Developers add a pre-action check call before risky operations, then execute only when approved.
- Agent calls POST /agent/actions/evaluate with action details.
- AuthSec risk engine returns a score from 0 to 100.
- Score 0 to 30 -> auto-approved and logged.
- Score 31+ -> mobile approval flow is triggered.
- Agent receives approve or deny and proceeds or aborts accordingly.
Agent Guard Works Across Frameworks
Agent Guard is language and framework agnostic, so teams do not need to re-platform existing agent stacks.
It works with direct HTTP usage and SDK-level integration patterns.
- Python agents (including custom services and major orchestration frameworks).

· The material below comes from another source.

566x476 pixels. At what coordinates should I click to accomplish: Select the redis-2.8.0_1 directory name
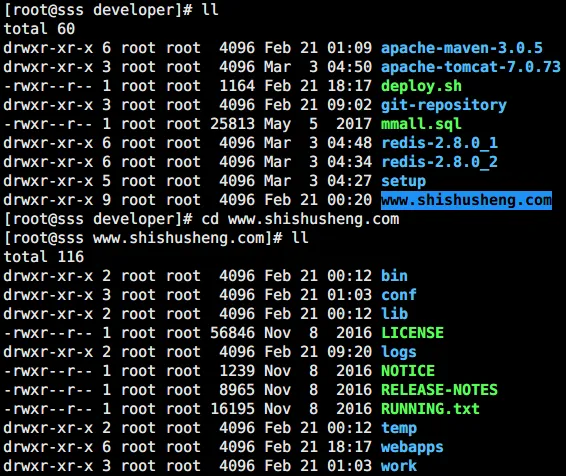(x=440, y=143)
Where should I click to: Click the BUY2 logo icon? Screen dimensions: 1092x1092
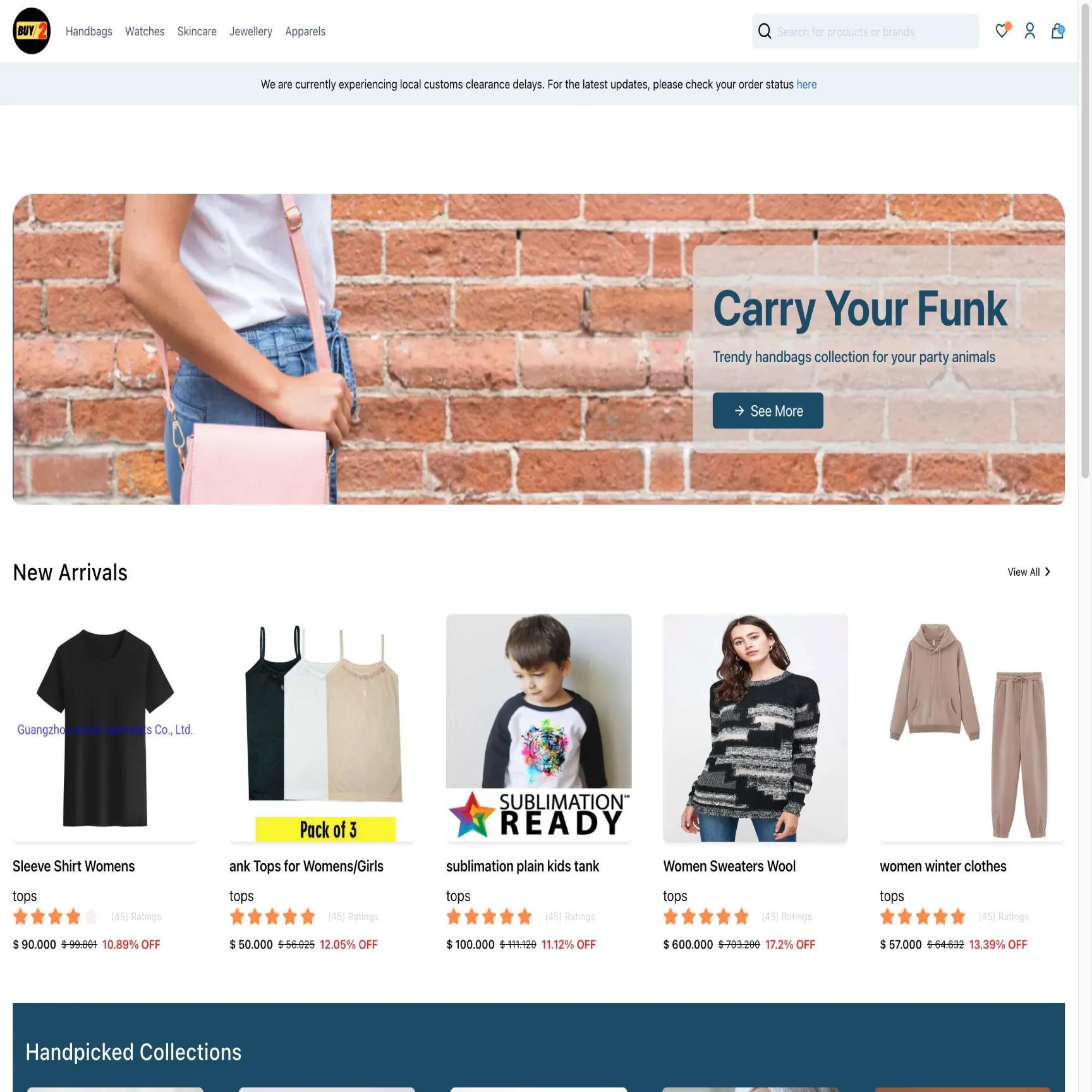tap(32, 31)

- Node.js and TypeScript agents (including Vercel AI SDK style flows).
- Go services and workers.
- MCP servers and MCP-driven tool execution paths.
Organization-Level Visibility and Control
Agent Shield and Agent Guard events converge into one admin console for policy, response, and compliance.
Security and engineering leaders gain real-time visibility without slowing safe development paths.
- Real-time audit log with user, AI tool, action, risk score, status, and timestamp.
- Configurable risk policies by organization and team.
- Approval thresholds based on risk bands: low, elevated, and critical.
- Support for multi-party approval on highest-risk operations.
Risk Policy Model
Organizations define what risky means in their own environment using scored rules and contextual modifiers.
- Delete protection: DELETE patterns with higher score for bulk and PII scope.
- Source control protection: git push --force and similar high-impact commands.
- Production deploy controls with environment-aware score boosts.
- Bulk communication safeguards for SEND_EMAIL style actions.
- Financial operation controls with stronger scoring for sensitive domains.
- Read-only operations can be auto-approved while still logged.
Approval Thresholds
A tiered model keeps low-risk flows fast while enforcing stronger controls for dangerous operations.
- Score 0 to 30: auto-approved and logged.
- Score 31 to 80: single human approval required.
- Score 81 to 100: multi-party approval required.
Why This Matters Now
AI assistants and autonomous agents are now connected to repositories, cloud control planes, internal systems, and customer data.
Governance standards are still immature, but risk exposure is already operational and immediate.
- A large majority of developers now use AI coding assistants daily.
- Agents are increasingly trusted with production-impacting permissions.
- Traditional compliance controls rarely capture AI tool actions end-to-end.
- Enterprises need a policy and approval layer between agents and critical resources.
AuthSec vs. Common Alternatives
Prompt-only guardrails are not enforcement. AuthSec introduces enforceable policy gates with human decisioning.
- Wrong-file deletion: from unrecoverable loss to blocked-until-approved.
- Bad code push: from hope-based prevention to explicit approve or deny.
- Auditability: from no records to complete action logs with risk scores and decisions.
- Policy control: from none to configurable rules, thresholds, and approvers.
- Critical actions: from single-point mistakes to optional multi-party approvals.
Built for Every Stakeholder
AuthSec is designed for leaders who need governance, security teams who need control, developers who need speed, and agent builders who need reusable approval infrastructure.
- CTO and VP Engineering: every AI tool action is governed and auditable.
- Security Team: risky AI operations are blocked without explicit approval.
- Developer: one install, fast safe commands, phone approval for risky actions.
- Agent Developer: add a small pre-action check instead of building approval systems from scratch.
Get Started
Teams can roll out Agent Shield to developer machines and Agent Guard to autonomous workflows in parallel.
The result is immediate: AI tools remain powerful, but now their high-risk actions are accountable.
- Agent Shield quick start: authsec-shield setup --client-id <id>, then login, then install.
- Agent Guard quick start: call guard.check before destructive actions and execute only if approved.
- Use shared policy and audit controls in the AuthSec admin console for organization-wide governance.